===== Document excerpt

Is any group in America today more reviled and detested than professional politicians? I recently spent a week driving through Louisiana, Mississippi, Tennessee, Kentucky, and southern Ohio interviewing blue-collar Americans about politics. I learned a lot, but by far the loudest and most consistent message from these interviews was contempt for professional politicians. Recent national opinion polls confirm that most Americans simply no longer believe that elected officials, including those from their own party, are honest or can be trusted even to try to do what’s right for the country.
These beliefs are having profound consequences. To take only the most obvious example, by far the most dynamic force in U.S. politics today is the Trump movement, and much of Trump’s appeal derives from the fact that he’s “not a politician.” Of course this phenomenon is nothing new: running “against Washington” accurately labels earlier presidential campaigns from Carter to Reagan. But it’s gotten worse: A recent Pew survey found that now a majority of the American public believes that “ordinary Americans” could do a better job of solving the country’s problems than elected officials.
This isn’t right. Whatever the problems in our politics—and yes, there are many!—something is deeply wrong in any society in which the governed hold the governing in this much contempt. I’m not sure of everything we’ll need to do as a society to fix this problem, but I do have one idea. It involves remembering something distinctly undramatic that happened in a little college town in Kentucky. In 1962. Involving a 39-year-old guy from Mississippi. Who wanted to be Governor one day. And who taught me Sunday School.
In April of 1962, William F. Winter of Grenada, Mississippi, was serving as state tax collector, a post to which he had been elected in 1959.1 Previously he had served three terms as a state legislator. He was visiting Centre College in Danville, Kentucky, he told the assembled students, as “a practicing politician seeking to discuss compromise in politics.” He titled his remarks “In Defense of the Practical Politician.” Both his argument that day and his subsequent political experiences in Mississippi seem startlingly relevant to today, when Americans seem unified about nothing except that we all disdain the “practical politician.”
He told the students that he did not come to Kentucky “espousing compromise” as a “cynical, smoke-filled room, money-under-the-table concept,” but rather “as that process that has reason as its chief constituent and that permits order and progress to be substituted for impasse and frustration.”

==========
===== Given information

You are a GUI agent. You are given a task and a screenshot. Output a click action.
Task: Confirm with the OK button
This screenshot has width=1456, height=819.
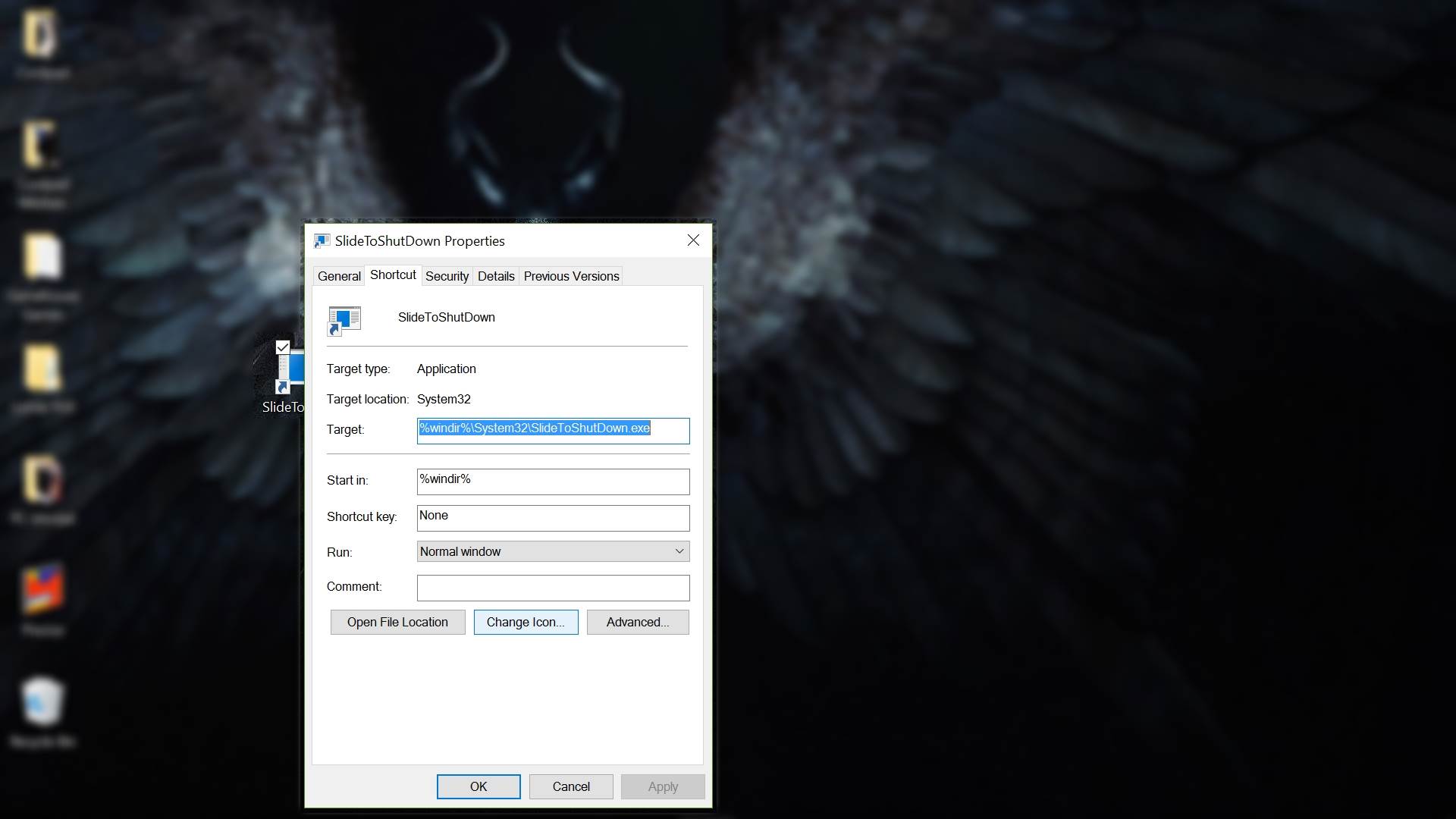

==========

What to work on: Carry the essay above on William Winter's 1962 defense of the practical politician forward from its last sentence, in the same voice.

Task answer:
Ever the politician, he flattered the students by reminding them that Kentucky, perhaps largely by virtue of its geography, “has provided so many of America’s tempering and conciliating voices,” including Henry Clay (“whose name has become synonymous with the fine art of compromise”), Kentucky’s “native son” Abraham Lincoln, former Chief Justice Fred Vinson, and former Vice President Alben Barkley. Such leaders
were not grim, narrow-minded fanatics insistent on every letter of their position as if it were providentially inspired. These rather were reasonable men, conscious that they did not have all the answers and willing to concede to others the possibility that they, too, might be at least partially right.
Winter then carefully interrogates the concept of compromise. For starters, is all compromise beneficial? No. The readiness to compromise is essential to serving the public interest, Winter argues, but whether any particular compromise is worthy or unworthy depends on the “sincerity, intelligence, and honesty” of the individuals involved, exercising judgements “for which no manual can be written.” There is no formula for compromise that can guarantee success.
Is compromise typically an easier course of action for the politician than its opposite? No. Compromise on important issues involves “more real anguish” for the politician than “any other area of political experience.” For “what legislator worth his salt has not lain awake at night and wrestled with his conscience as he pondered the eternal problem of expedience versus judgment?”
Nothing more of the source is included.